Secara garis besar, tumpang tindih yang saya sorot disini datang dari keberadaan gereja Kristen gaya klasik dan kontemporer, yang sekilas terlihat saling mengisi dari luar, tapi punya dampak cenderung tidak sehat di dalam, buat gereja tersebut, dalam posisinya sebagai satu institusi.
Sebagai penjelasan, gereja gaya klasik yang saya maksud adalah, gereja yang bernaung di bawah payung Persatuan Gereja-Gereja di Indonesia (PGI) dan Konferensi Waligereja Indonesia (KWI)
Kembali ke laptop. Saling mengisi yang saya maksud di sini adalah sebuah siklus "datang dan pergi" yang biasa terjadi.
Dalam banyak kasus, gereja gaya klasik atau aliran "mainstream" umumnya mengalami masalah dalam hal regenerasi anggota, karena sebagian generasi muda (terutama di kota besar) biasanya beralih ke gereja aliran kontemporer, yang kebanyakan berkembang cukup pesat di Indonesia, khususnya setelah era reformasi dimulai.
Pergeseran ini sendiri muncul, karena gaya litugi dan materi ibadah di gereja aliran kontemporer memang menyasar generasi muda. Segala sesuatu yang ditampilkan di sini dibuat se-relevan mungkin dengan generasi muda.
Tidak ada litugi runtut yang "baku", karena improvisasi dan kreativitas mendapat ruang lebih banyak. Jadi, bukan kejutan kalau euforia dan emosional menjadi corak suasana dominan, yang pada titik tertentu membuatnya terlihat seperti sebuah konser: terasa meriah, dan dilengkapi dengan alat musik band modern.
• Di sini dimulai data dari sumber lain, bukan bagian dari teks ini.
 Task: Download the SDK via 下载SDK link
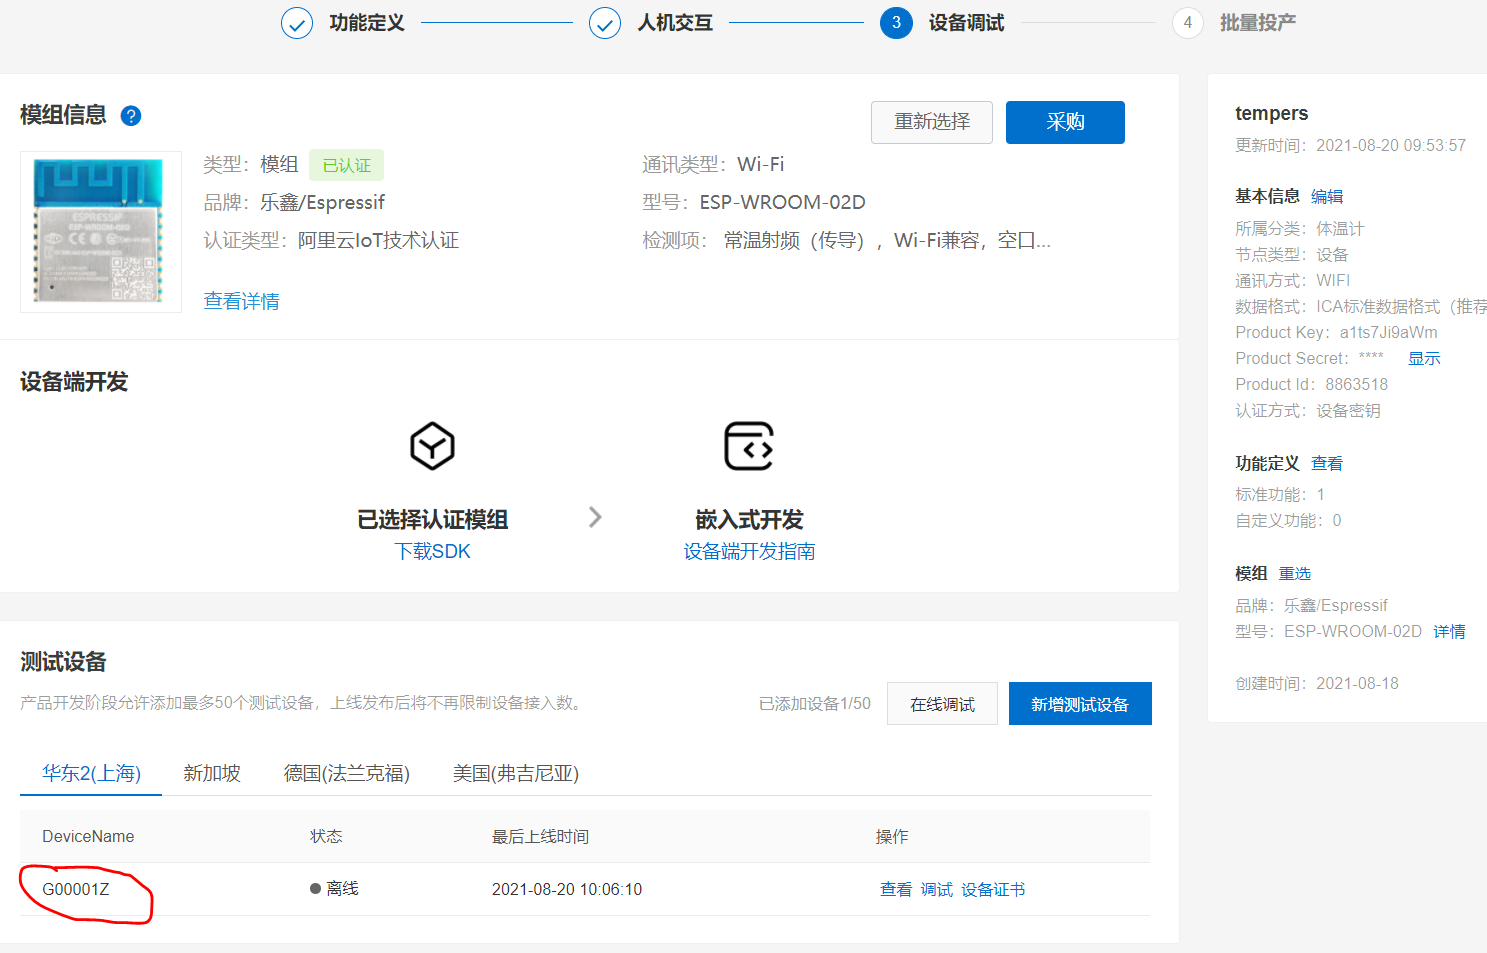tap(432, 551)
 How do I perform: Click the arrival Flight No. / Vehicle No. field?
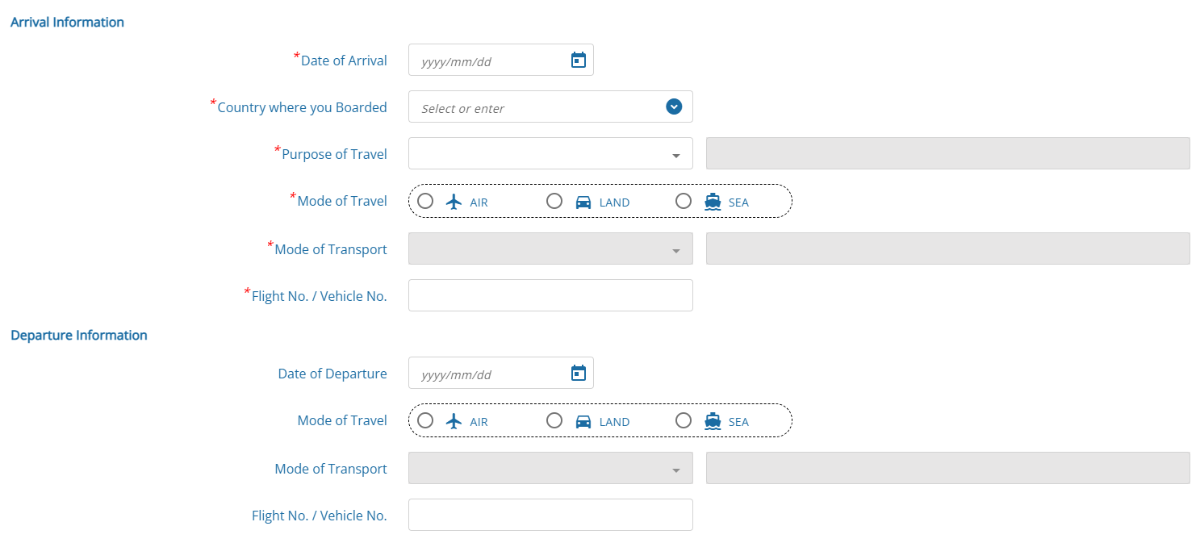click(x=550, y=295)
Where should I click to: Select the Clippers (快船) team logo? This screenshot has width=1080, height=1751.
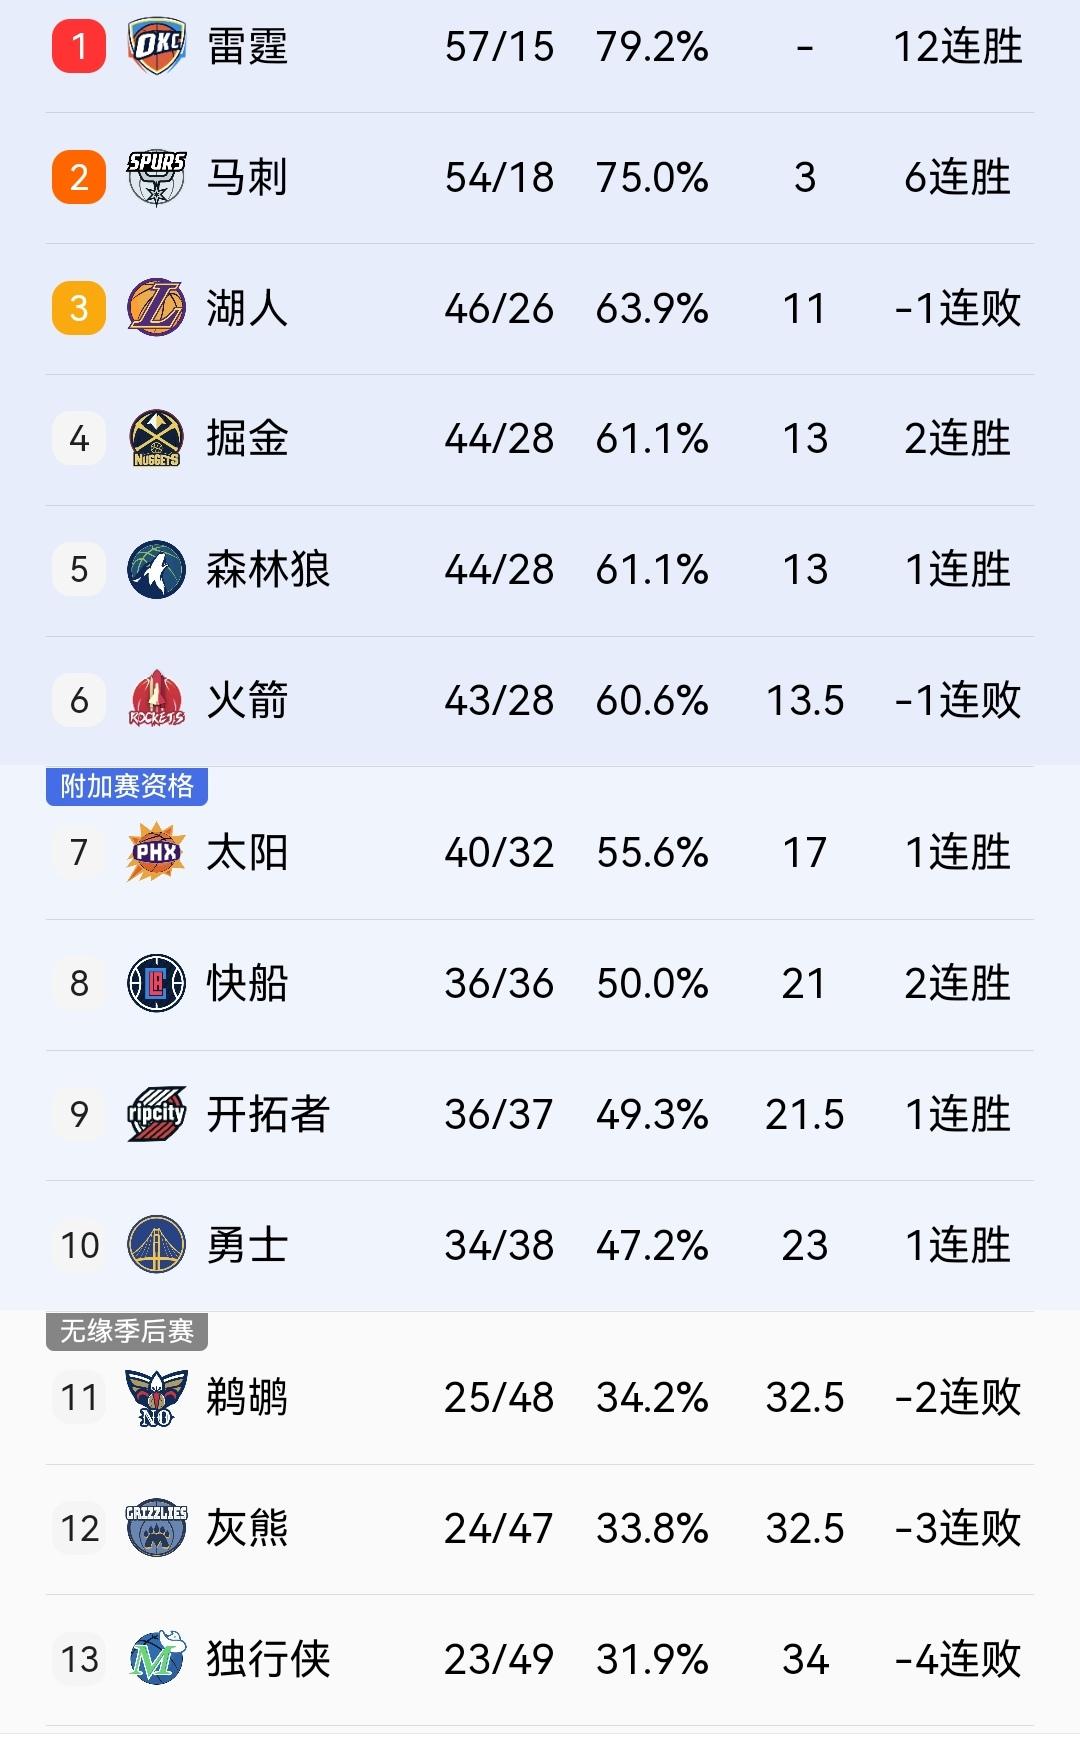(157, 983)
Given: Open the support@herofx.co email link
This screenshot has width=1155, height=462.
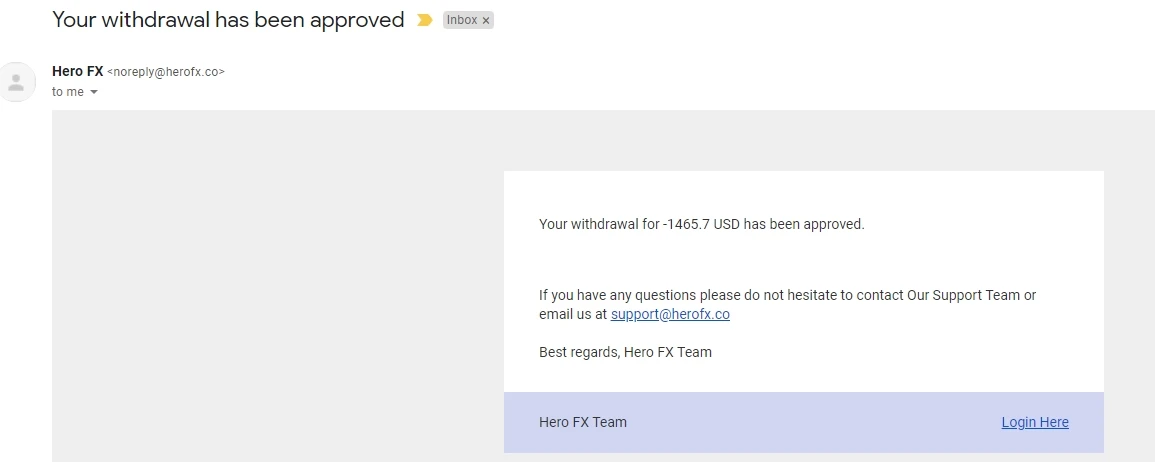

Memang, gaya ini terasa segar dan kuat, karena ikut didukung kampanye masif di media sosial. Masalahnya, "kesegaran" ini dibangun di atas pondasi yang cenderung rapuh di beberapa aspek kunci.
Dari struktur organisasi, titik rawan gereja kontemporer ada pada keberadaan figur pendeta, "tokoh" atau "ikon" tertentu yang kuat secara persona, dan dianggap sebagai sosok pemimpin.
Dari segi popularitas, keberadaan sosok seperti ini cukup efektif menarik audiens, tapi sekali figur sosok ini bermasalah atau pergi, pamor gereja itu tak lagi sama. Sederhananya, tidak ada keberlanjutan institusional yang konsisten, karena adanya figur yang terlalu sentralistik.